Com sua escrita acessível, tramas instigantes, personagens curiosos, mundos belamente construídos e, principalmente, com suas histórias repletas de nuances, recheadas de uma complexidade magistral, o que direciona para uma série de reflexões por parte dos leitores que se arriscam para além da superfície de suas narrativas, Isaac Asimov uniu-se aos principais nomes ligados à produção literária de ficção científica escrita ao longo do século XX. Por reconhecer a relevância de suas obras para a trajetória e estabelecimento do gênero literário, além de defender que diversas narrativas do autor servem como porta de entrada para os mundos, contextos, interpretações e paixão pela ficção científica, não poderíamos deixar que o Estante Diagonal passasse outro dia sem que uma de suas obras fosse devidamente apresentada aos leitores.

Fundação, primeiro volume de uma trilogia que acabou por transformar-se em uma curiosa, instigante e encantadora série de livros, delineia um ponto de partida razoavelmente simples para uma trama complexa e profundamente conectada à eventos, detalhes e períodos específicos da própria história humana. Logo em suas primeiras páginas seremos apresentados a Hari Seldon, bem como ao seu campo de estudos acadêmicos: a psicohistória, uma verdadeira inter-relação entre conceitos, teorias e práticas de campos como a matemática, história e sociologia. Nas mãos habilidosas de Hari Seldon, porém, a psicohistória possibilitou a previsão de acontecimentos futuros, além da certeza de que o Império Galático estava com os dias contados e, no momento em que caísse, 30 mil anos de barbárie intergaláctica aguardariam ansiosas para preceder seu declínio.

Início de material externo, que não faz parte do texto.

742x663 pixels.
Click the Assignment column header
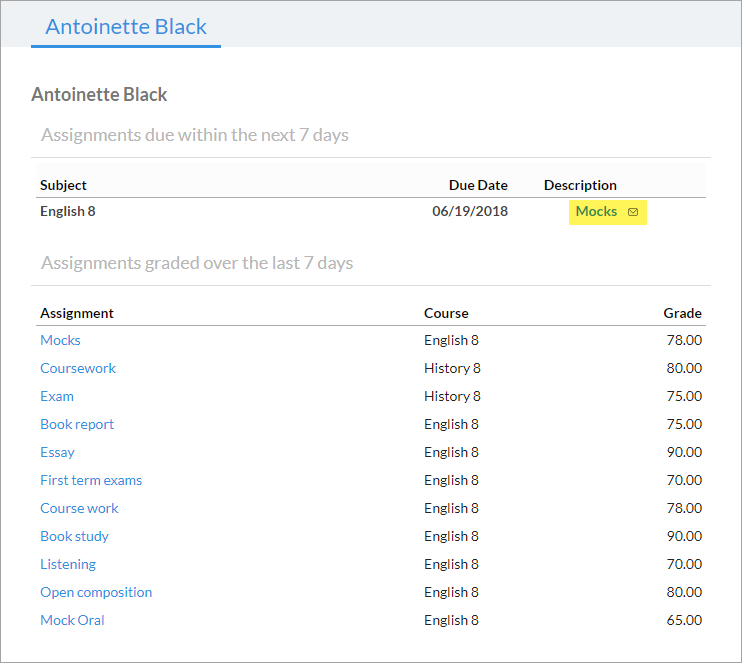pyautogui.click(x=77, y=313)
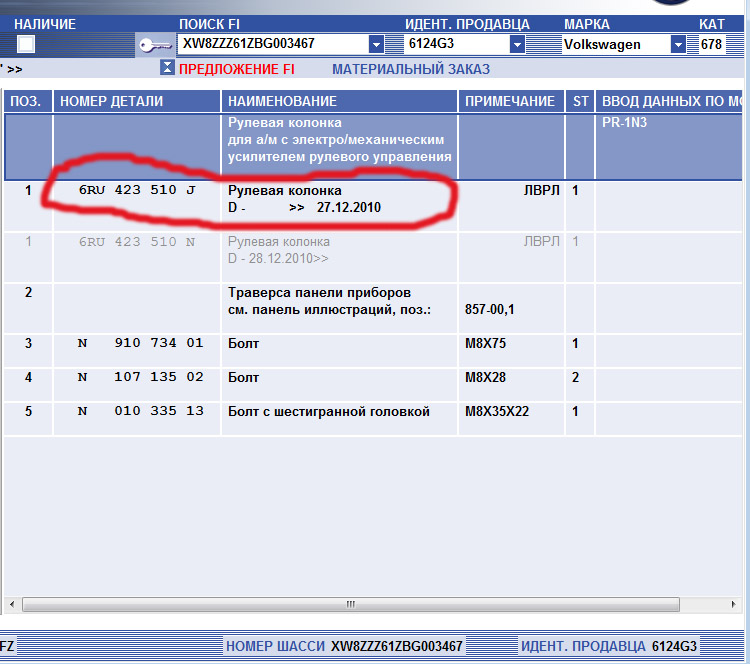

[…] a queda do Império, cavalheiros, é uma coisa sólida e não será fácil evitá-la. Ela é ditada por uma burocracia em ascensão, um dinamismo em declínio, um congelamento de castas, um represamento da curiosidade…

Contudo, Hari Seldon elabora um plano ousado e, por meio de maquinações políticas misteriosas, garante o estabelecimento de uma Fundação em um dos planetas mais distantes e inóspitos da galáxia. Composta por estudiosos pertencentes aos mais diversos campos, este inusitado domínio humano deve manter, proteger e preservar todo o conhecimento adquirido pela humanidade, com exceção do campo da psicohistória. Assim, dá-se início a nossa trama!

Através da elaboração de um plano que leitor e membros da Fundação desconhecem, seremos lançados para o futuro, para os desafios enfrentados por esta comunidade isolada do restante da galáxia, para as primeiras relações que firmará com a comunidade de outros planetas, para as alianças que estabelecerá e, como não poderíamos deixar de mencionar, para as famosas Crises Seldon, momentos cruciais de conflito previstos por Hari Seldon que, uma vez superados, possibilitam a garantia de que seu plano segue sem grandes obstáculos. Deste modo, na medida em que percorremos períodos específicos da trajetória da Fundação, acompanhamos os desafios enfrentados por esta comunidade, bem como algumas de suas personalidades, observaremos também uma magistral reinterpretação da história humana.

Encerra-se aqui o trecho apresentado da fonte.